Жил я в Советском Союзе до середины 1943 года. Я не был таким, как миллионы советских юношей. Я прошел мимо пионерии, комсомола. Живы ли мои родители – я не знаю. Но если бы мне довелось встретиться с ними, я бы им прямо сказал: вы во многом виноваты за мое отщепенство. Виноват в этом и я сам.
В плен я попал раненым в июле сорок третьего года на берегу Северного Донца.
Свиридов, помолчав немного, продолжал:
– Вначале я думал о побеге из плена. Но буду откровенным: я не мечтал об этом так страстно, как другие. Мне порой была просто непонятна их тоска, стремление вернуться к своим, их мечта о далеких домах и семьях. Меня в то время больше занимал вопрос о побеге именно в те уголки земли, где нет войны. Я говорю откровенно, именно так думал я тогда. А время шло, и все дальше и дальше на запад угоняли нас. Летом сорок четвертого, во время транспортировки для работ на угольных шахтах, мне удалось убежать из эшелона военнопленных. Это произошло недалеко от города Монтанье, во Франции. До осени я блуждал, пытаясь пробраться в Швейцарию. Можно было тогда присоединиться к французским партизанам, но я вбил себе в голову Швейцарию. Из моего наивного стремления ровным счетом ничего не вышло. В городе Вьенн я заболел какой-то странной болезнью. На протяжении, семи недель, через очень короткие интервалы, я терял память. Я не помню, кто меня подобрал больного, ничего не знаю о людях, занимавшихся моим лечением. Даже об обстановке, в которой я лечился, осталось какое-то смутное представление. Но зато все дальнейшее помню прекрасно.
Шесть месяцев я провел во Вьенне, в доме русской эмигрантки мадам Ольги Барнуэль. После эмиграции из России она вышла замуж за француза, какого-то адвоката, который умер в 1941 году. Это была мрачная пожилая женщина с длинным носом и сухой фигурой. За все время, что я прожил под ее кровом, слышал от нее не больше ста слов. Она объяснялась больше жестами. В ее доме были четыре просторные комнаты, кухня, гараж и маленькая чистенькая комнатка на втором этаже, где я и помещался. Иногда появлялся в доме тоже выходец из царской России, некто Бубасов Владислав Евгеньевич. Кем он был до революции в России – не знаю. Но в доме Барнуэль он был полновластным хозяином. Мадам Ольга, и без того очень подвижная и быстрая, с приходом Бубасова метеором носилась по дому.

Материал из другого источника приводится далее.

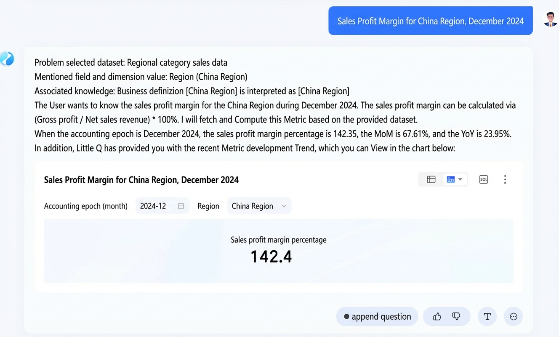
Task: Expand the Region chevron arrow
Action: click(x=284, y=206)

Появившись в доме, Бубасов, запирался в комнате, именуемой кабинетом. Все дни, пока он находился там, в дом приходило много посетителей, судя по всему, тоже русских. Что происходило в кабинете – узнать было невозможно. Мне всего два раза удалось побывать в этой комнате. Она была скромно обставлена. На стенах две карты: Российской империи и Советского Союза. В простенке, над письменным столом висели портреты последних русских царицы и царя…
Свиридов замолчал. Глаза его потухли, словно их заволокло туманом воспоминаний. Новая вспышка в глазах – и опять льется его речь:
– Что совершалось в кабинете – не знаю. Эта комната имела двойную, плотную дверь. Кроме того, мадам Ольга Барнуэль постоянно сновала взад и вперед, как бы охраняя вход…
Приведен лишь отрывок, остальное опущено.